Copy the listing from the line with "Screen dimensions: 623x487" through the end of the listing, swapping "Business Reports" for "Sales Reports" and changing nothing else. Give only those lines.

Records shown:
= = =

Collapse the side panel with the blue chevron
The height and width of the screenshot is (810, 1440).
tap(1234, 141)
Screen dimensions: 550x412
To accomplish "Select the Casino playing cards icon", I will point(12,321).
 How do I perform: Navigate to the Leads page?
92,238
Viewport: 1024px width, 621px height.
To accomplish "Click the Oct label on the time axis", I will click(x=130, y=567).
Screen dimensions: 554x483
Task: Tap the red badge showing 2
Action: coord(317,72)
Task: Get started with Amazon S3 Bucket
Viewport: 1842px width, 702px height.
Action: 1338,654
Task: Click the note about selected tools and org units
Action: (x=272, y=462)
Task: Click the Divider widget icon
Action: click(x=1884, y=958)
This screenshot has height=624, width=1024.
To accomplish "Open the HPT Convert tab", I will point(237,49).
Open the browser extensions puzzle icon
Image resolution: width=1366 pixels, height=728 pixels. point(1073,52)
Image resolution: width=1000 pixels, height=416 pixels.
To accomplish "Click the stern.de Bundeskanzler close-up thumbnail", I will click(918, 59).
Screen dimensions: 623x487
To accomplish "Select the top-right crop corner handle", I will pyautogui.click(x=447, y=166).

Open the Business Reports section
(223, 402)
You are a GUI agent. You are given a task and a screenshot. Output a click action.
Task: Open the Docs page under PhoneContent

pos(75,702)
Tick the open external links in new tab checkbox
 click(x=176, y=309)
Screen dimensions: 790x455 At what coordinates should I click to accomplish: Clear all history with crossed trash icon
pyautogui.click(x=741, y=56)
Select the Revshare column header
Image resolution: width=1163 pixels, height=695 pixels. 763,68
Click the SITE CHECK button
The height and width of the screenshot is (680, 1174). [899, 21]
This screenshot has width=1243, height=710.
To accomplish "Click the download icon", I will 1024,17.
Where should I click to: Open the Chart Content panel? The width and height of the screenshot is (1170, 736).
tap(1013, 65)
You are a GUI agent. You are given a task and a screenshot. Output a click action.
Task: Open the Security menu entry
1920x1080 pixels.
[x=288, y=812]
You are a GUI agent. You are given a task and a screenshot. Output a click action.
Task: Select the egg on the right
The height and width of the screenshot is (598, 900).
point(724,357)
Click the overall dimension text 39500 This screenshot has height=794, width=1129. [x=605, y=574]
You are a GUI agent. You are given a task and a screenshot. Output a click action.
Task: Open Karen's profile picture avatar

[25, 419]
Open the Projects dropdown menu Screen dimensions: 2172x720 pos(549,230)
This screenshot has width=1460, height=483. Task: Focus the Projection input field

= = =

Result of the exercise:
Screen dimensions: 623x487
To accomplish "Select the top-right crop corner handle", I will pyautogui.click(x=447, y=166).

Open the Sales Reports section
(223, 402)
You are a GUI agent. You are given a task and a screenshot. Output a click action.
Task: Open the Docs page under PhoneContent

pos(75,702)
Tick the open external links in new tab checkbox
 click(x=176, y=309)
Screen dimensions: 790x455 At what coordinates should I click to accomplish: Clear all history with crossed trash icon
pyautogui.click(x=741, y=56)
Select the Revshare column header
Image resolution: width=1163 pixels, height=695 pixels. 763,68
Click the SITE CHECK button
The height and width of the screenshot is (680, 1174). [899, 21]
This screenshot has width=1243, height=710.
To accomplish "Click the download icon", I will 1024,17.
Where should I click to: Open the Chart Content panel? The width and height of the screenshot is (1170, 736).
tap(1013, 65)
You are a GUI agent. You are given a task and a screenshot. Output a click action.
Task: Open the Security menu entry
1920x1080 pixels.
[x=288, y=812]
You are a GUI agent. You are given a task and a screenshot. Output a click action.
Task: Select the egg on the right
The height and width of the screenshot is (598, 900).
point(724,357)
Click the overall dimension text 39500 This screenshot has height=794, width=1129. [x=605, y=574]
You are a GUI agent. You are given a task and a screenshot. Output a click action.
Task: Open Karen's profile picture avatar

[25, 419]
Open the Projects dropdown menu Screen dimensions: 2172x720 pos(549,230)
This screenshot has width=1460, height=483. Task: Focus the Projection input field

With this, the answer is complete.